Popeye the Pacman: Is Manny Pacquiao Using More Than a Can of Spinach?

PrimeTyme KobyContributor IDecember 29, 2009

LAS VEGAS - NOVEMBER 14:  Manny Pacquiao smiles before taking on Miguel Cotto during their WBO welterweight title fight at the MGM Grand Garden Arena on November 14, 2009 in Las Vegas, Nevada.  (Photo by Al Bello/Getty Images)
Al Bello/Getty Images

Manny Pacquiao's meteoric rise to welterweight is nothing less than astounding.

He seems to be like a real-life version of Popeye the sailor man. Devastating opponents that were naturally bigger than him.

But never did it cross my mind that he could be using more than spinach to power up.

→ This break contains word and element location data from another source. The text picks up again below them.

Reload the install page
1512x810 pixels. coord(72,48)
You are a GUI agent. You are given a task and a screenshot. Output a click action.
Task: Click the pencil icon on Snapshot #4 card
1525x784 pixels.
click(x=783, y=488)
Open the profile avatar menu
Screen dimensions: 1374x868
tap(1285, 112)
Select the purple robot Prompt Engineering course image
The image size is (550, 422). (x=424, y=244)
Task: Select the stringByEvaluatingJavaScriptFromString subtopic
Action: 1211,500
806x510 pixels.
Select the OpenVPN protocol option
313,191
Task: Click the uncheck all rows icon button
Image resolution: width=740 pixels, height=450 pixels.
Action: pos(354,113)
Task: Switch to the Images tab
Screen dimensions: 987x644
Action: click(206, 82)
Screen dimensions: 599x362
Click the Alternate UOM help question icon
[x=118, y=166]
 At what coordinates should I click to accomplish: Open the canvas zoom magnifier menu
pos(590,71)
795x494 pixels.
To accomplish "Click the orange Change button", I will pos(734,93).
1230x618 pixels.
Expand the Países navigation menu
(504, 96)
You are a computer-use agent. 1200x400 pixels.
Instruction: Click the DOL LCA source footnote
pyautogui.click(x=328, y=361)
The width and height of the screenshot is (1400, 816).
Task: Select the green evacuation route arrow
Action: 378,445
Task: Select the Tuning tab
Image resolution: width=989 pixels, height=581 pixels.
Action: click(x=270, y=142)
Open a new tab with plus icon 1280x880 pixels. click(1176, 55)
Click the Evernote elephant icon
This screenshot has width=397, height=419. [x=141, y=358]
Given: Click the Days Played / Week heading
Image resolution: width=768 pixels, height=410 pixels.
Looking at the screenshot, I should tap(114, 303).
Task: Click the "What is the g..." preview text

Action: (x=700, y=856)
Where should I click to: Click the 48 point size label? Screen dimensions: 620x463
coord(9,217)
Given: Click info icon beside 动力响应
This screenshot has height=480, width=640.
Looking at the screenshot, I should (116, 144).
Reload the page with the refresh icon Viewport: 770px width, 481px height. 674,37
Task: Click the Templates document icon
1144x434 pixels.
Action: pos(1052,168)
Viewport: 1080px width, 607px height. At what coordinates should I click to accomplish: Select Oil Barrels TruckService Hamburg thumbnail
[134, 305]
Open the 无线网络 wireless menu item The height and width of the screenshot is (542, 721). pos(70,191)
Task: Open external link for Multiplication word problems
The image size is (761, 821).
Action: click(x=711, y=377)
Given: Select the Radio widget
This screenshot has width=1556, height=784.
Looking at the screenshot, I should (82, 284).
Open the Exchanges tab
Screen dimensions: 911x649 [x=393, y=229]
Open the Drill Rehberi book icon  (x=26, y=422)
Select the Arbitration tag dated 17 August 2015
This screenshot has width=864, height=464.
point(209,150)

The recent suggestions by Team Floyd Mayweather for Olympic-style blood testing seemed to me as a noble request, considering the magnitude of the fight.

Besides, it's only projected to be the most lucrative fight ever. 

But Pacquiao's refusal to adhere to the request is baffling. He has used every excuse in  the book not to do it, from not liking needles to it being against his beliefs. But he received a blood test two weeks before the Ricky Hatton fight.

Now the stipulation from Bob Arum (Pacquiao's promoter) is that he will submit to three blood tests, but none 30 days before or less prior to March 13.

This is really disturbing.

If you have nothing to hide, what could be the problem?

You are a professional athlete who is about to be involved in the biggest fight in 15 years. There is nothing wrong with a request for an Olympic-style blood test.  Mayweather has everything to lose, so I understand completely.

There is obviously something deeper to this story, and Barry Bonds has never been publicly proven to have taken steroids, but we all have seen the huge head and other unusual growth.

The threat of defamation of character lawsuit doesn't trick me either. In a rational world, if you are not guilty, and want to prove to the world you have had no help, you would be the first on that line for that amount of money.

If it's not about the money, then where is the integrity? One would be led to believe that a national hero like Pacquiao running for office would be the first to prove the wholesome progress that he has made in his craft.

Meanwhile, the man that has been labeled a pariah, and a nuisance to the sport, Mayweather has undoubtedly made a strategic, but classy move.

Pacquiao doesn't have explaining to do, but he does have a negative drug test to submit.